彼はもともと紅海に来る気はなかったのだろう。
明らかに遭難の末になぜか着いてしまった、という感じだ。
ただこれも妙な話で、新大陸を探しているならばヨーロッパから西向きに進んで北か南のアメリカ大陸のどこかにつくはず。
当時の「新大陸」はアメリカ大陸のことで、ヨーロッパからみて東側にアジアが広がっていることやアフリカの存在は既に知られていたからだ。
そのアメリカを超えて太平洋に出てさらに「新大陸」を探すというのは奇妙に感じる。
ヨーロッパを出て西回りに世界を回ってヨーロッパに戻る、という航海ルートは、現実の1519年発のマゼランの艦隊が部分的には近い。
しかし彼の目的は新大陸発見ではなく、貴重な香辛料の入手ルートとして、西回りのルートを開拓しようとしていたのだ。
イドルフリートの「新大陸」を探すという目的と、結果的にではあるが太平洋を横断してしまうという行為がチグハグで不思議だ。
イドルフリートは他で登場しているか
イドルフリートに関しては、航海士であることとMärchenに乱入していることから、以下2つどちらかに関連していることが仮説として考えることはできる。

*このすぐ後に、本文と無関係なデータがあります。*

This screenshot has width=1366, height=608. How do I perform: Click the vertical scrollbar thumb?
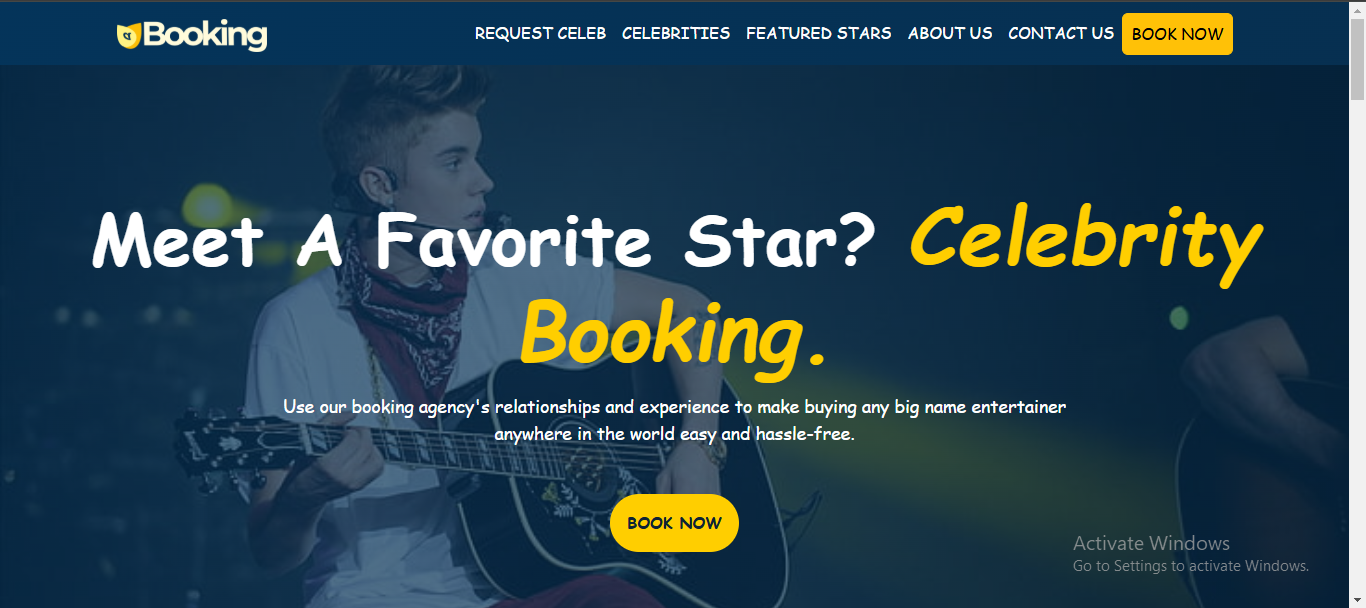[1357, 60]
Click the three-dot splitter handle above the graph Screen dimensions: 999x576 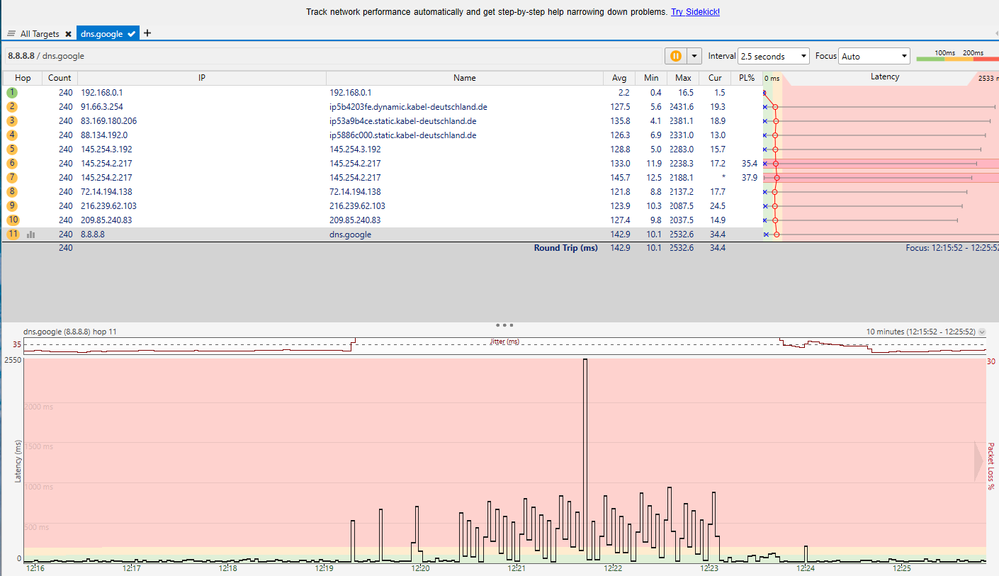pyautogui.click(x=504, y=325)
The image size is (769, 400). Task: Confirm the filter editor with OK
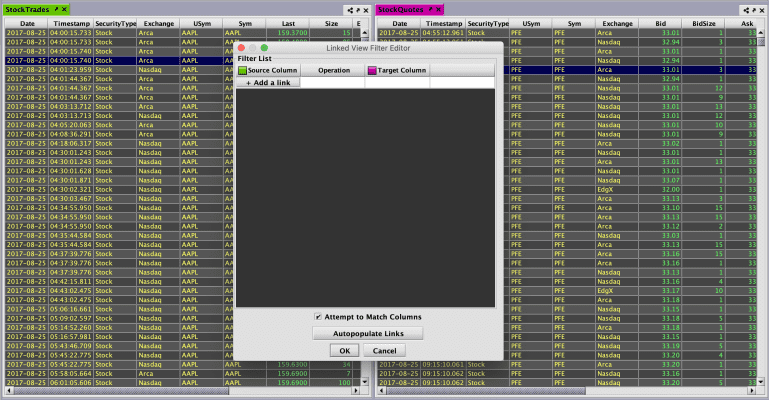[344, 351]
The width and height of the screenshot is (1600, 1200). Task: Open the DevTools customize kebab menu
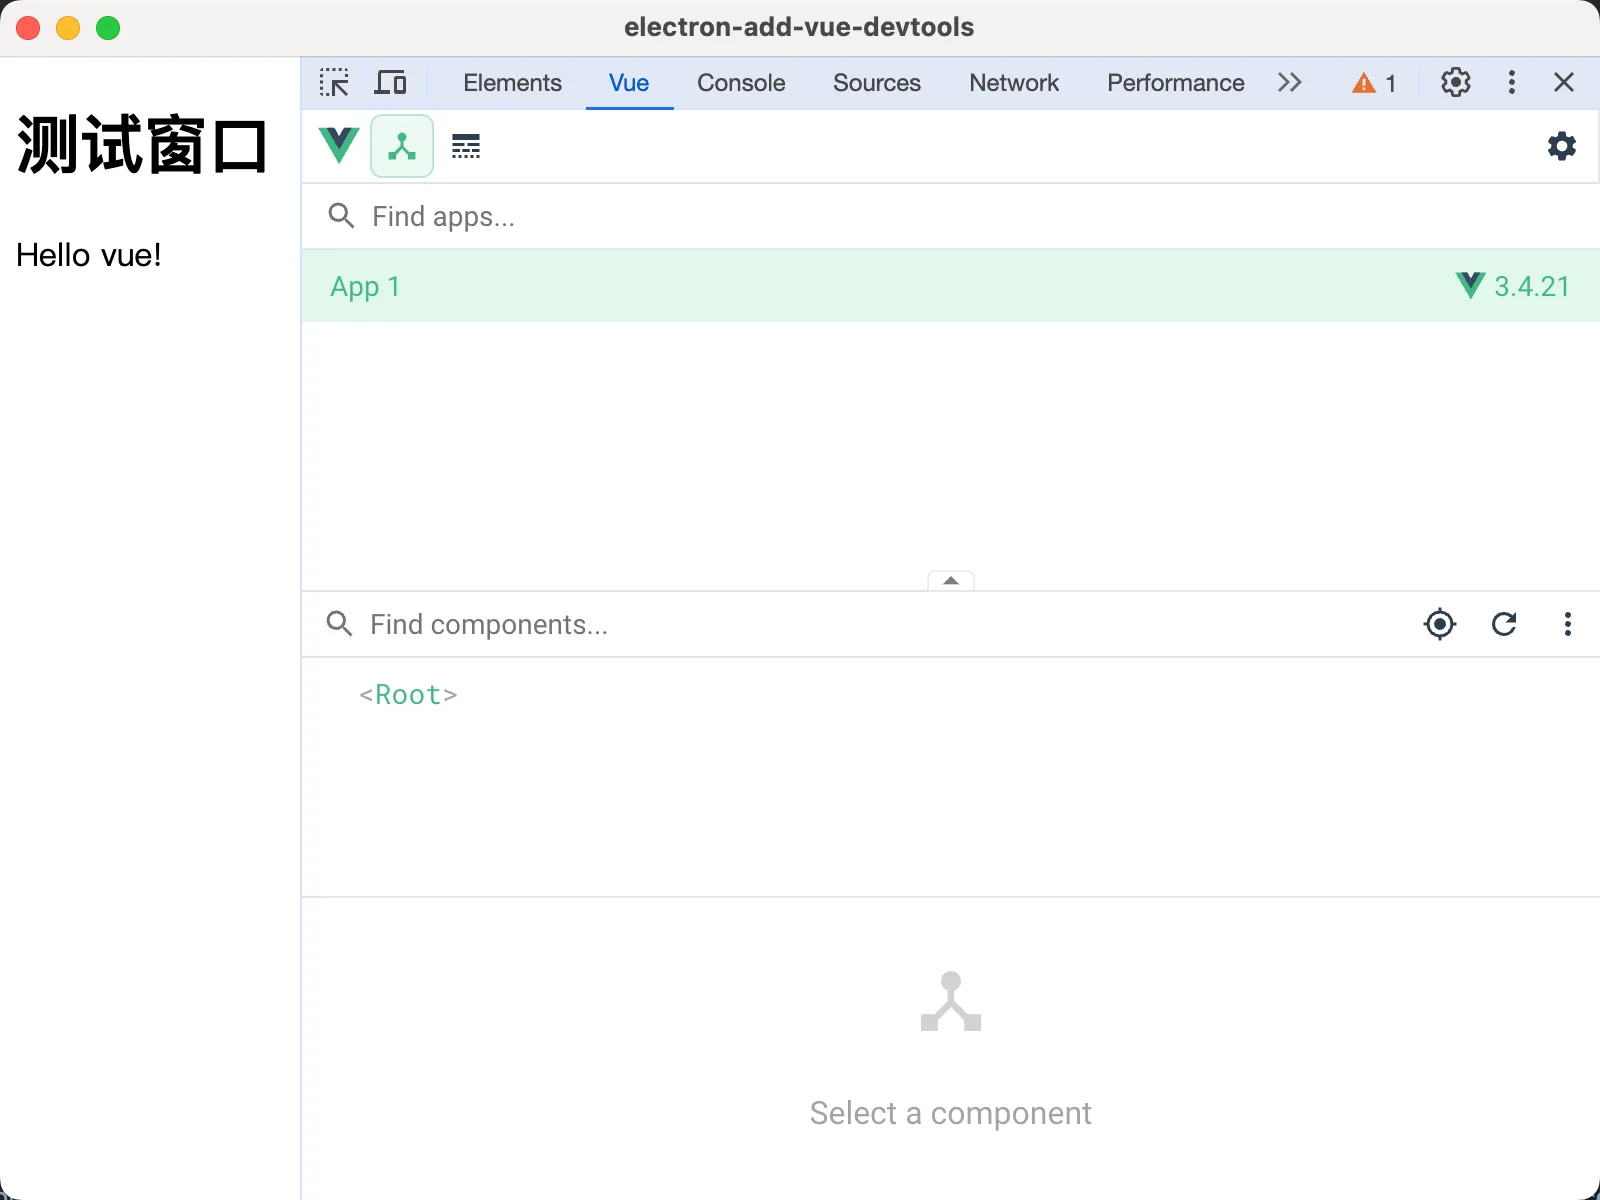(x=1511, y=83)
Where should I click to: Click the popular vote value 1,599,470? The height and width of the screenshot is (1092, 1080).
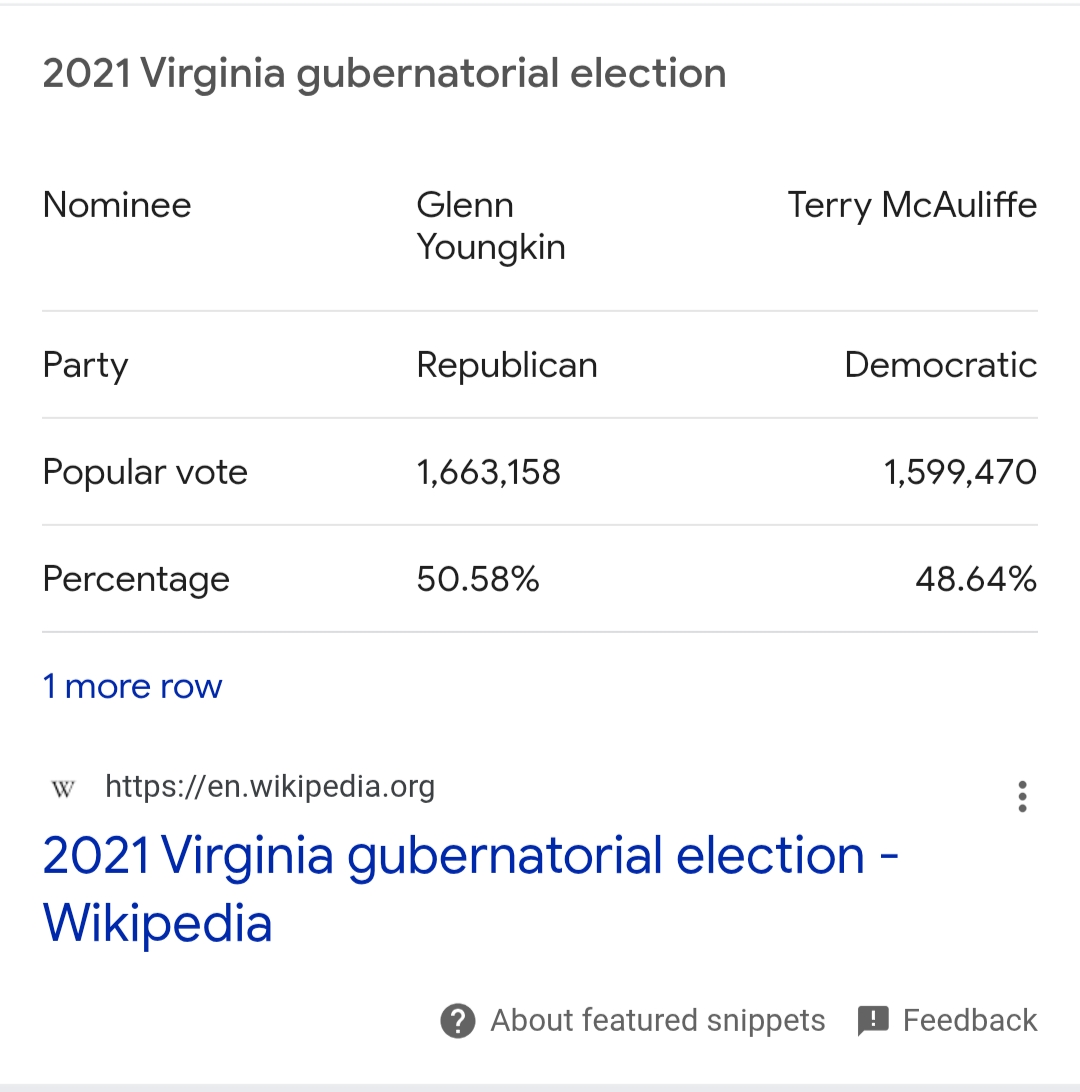960,472
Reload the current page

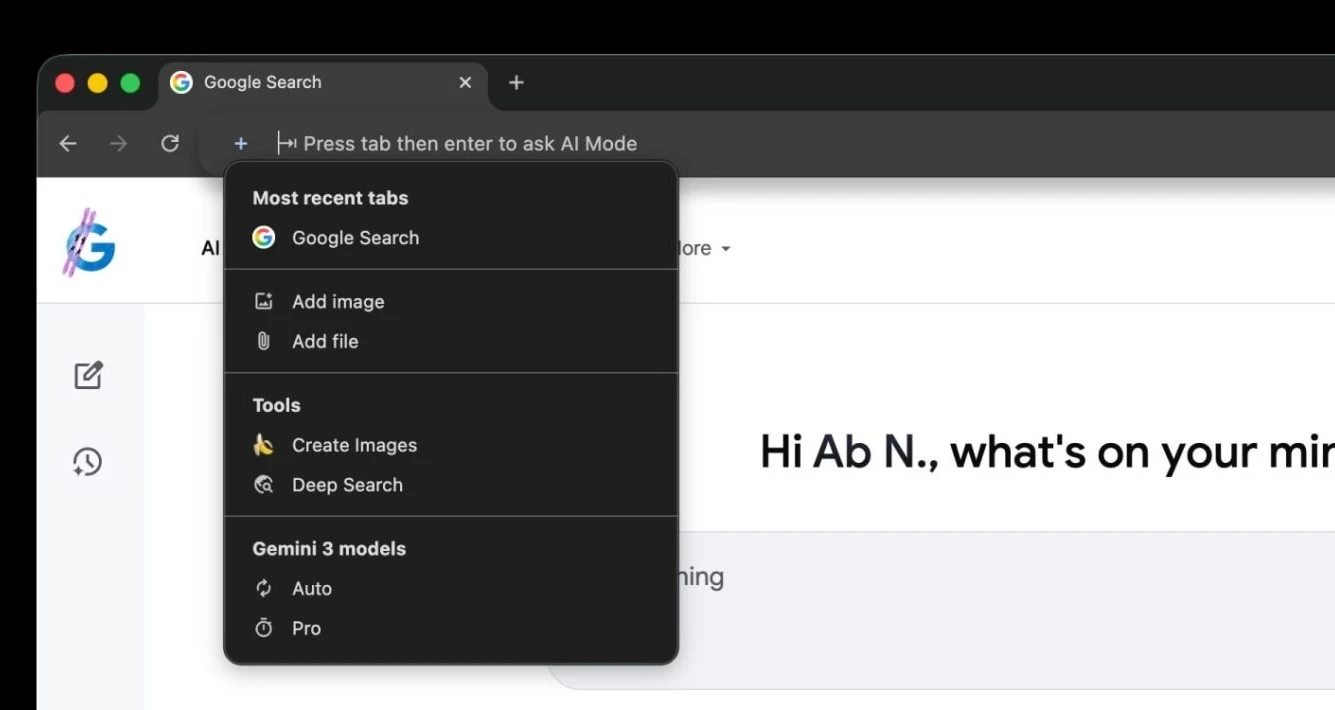click(x=170, y=144)
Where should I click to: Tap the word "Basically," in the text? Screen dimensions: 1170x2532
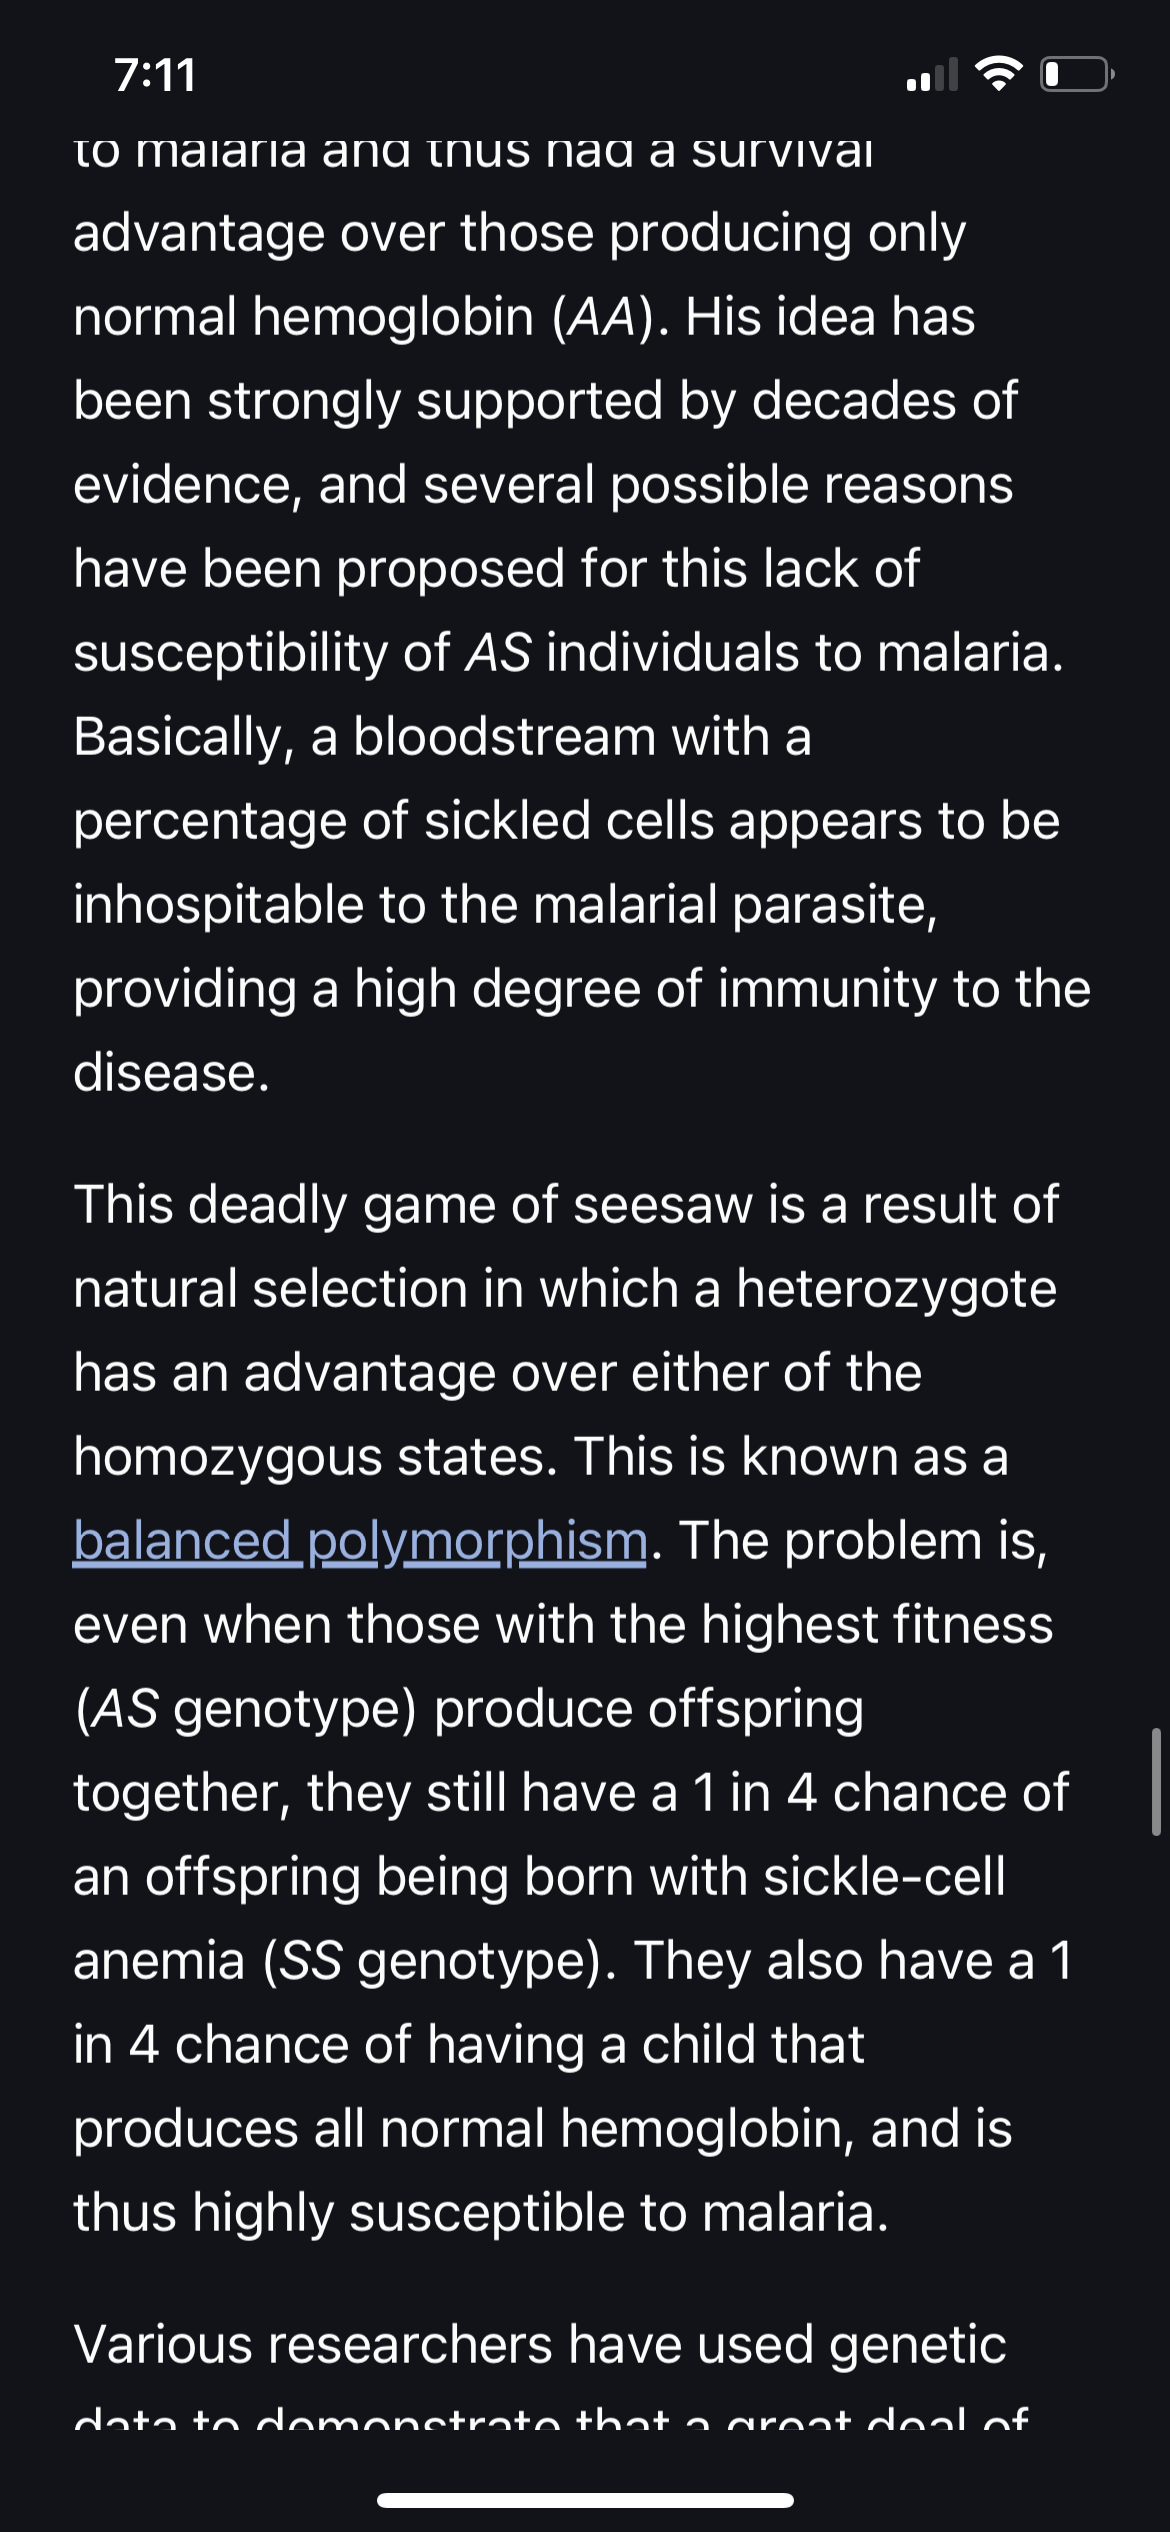coord(184,738)
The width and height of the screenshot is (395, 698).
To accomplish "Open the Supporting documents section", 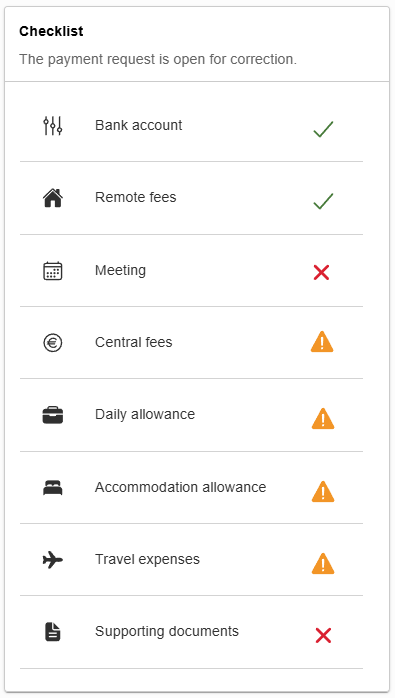I will [x=191, y=632].
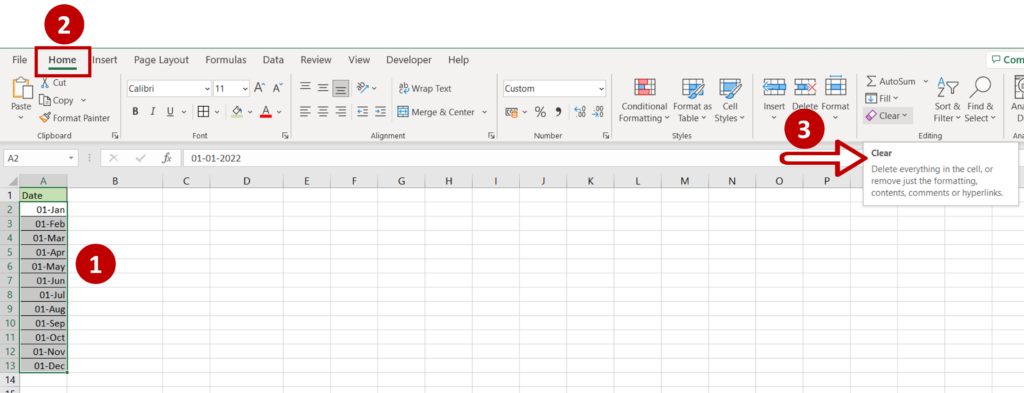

イドルフリートは『生と死を別つ境界の古井戸』に登場する、舟乗りだが井戸に落ちた死んだらしい父親である説
イドルフリートはChronicle 2ndに登場する、船乗りで碧石の首飾りを持っていた、アニエスの父親である説
どちらもしばしば聞いたことがある説だ。
実際どれくらい成り立ちそうか、時代や舞台背景も考えつつ考察してみる。
1. イドルフリートは井戸に落ちた娘の父親か?
比較的よりよく見聞きする説として、イドルフリードが『生と死を別つ境界の古井戸』の主人公の娘(以降、便宜上井戸子と呼ぶ)の父親ではないか?というものがある。
その可能性はあるのだろうか。
井戸子は父親についてこのように述べている。
ただ生きている時代と、「舟」乗りであることが気になる。
イドルフリートの生きていたであろう時代はコルテスの時代なので、前述のとおり、1500年代頭であることがほぼ確定する。
だが井戸子の方は、私にはもっと前の時代なように感じられる。
これは他の記事でも何回か言及しているため繰り返しになるが、『生と死を別つ境界の古井戸』の解釈の一説として、ペストの感染拡大を暗喩しているのではないかというものがある。
曲の最後にネズミが駆け回る声と音がし、コンサートではそれが視覚的にも強調されていた。
ペストはもともとネズミの病気で、ノミを媒介して人に感染したと言われる。(近年異論もあるようだが)
怠惰な妹が瀝青塗れ、つまり体が黒くなるというのは、ペスト感染の症状で体が壊死し黒ずんでいく様子を例えたのではないか、という説だ。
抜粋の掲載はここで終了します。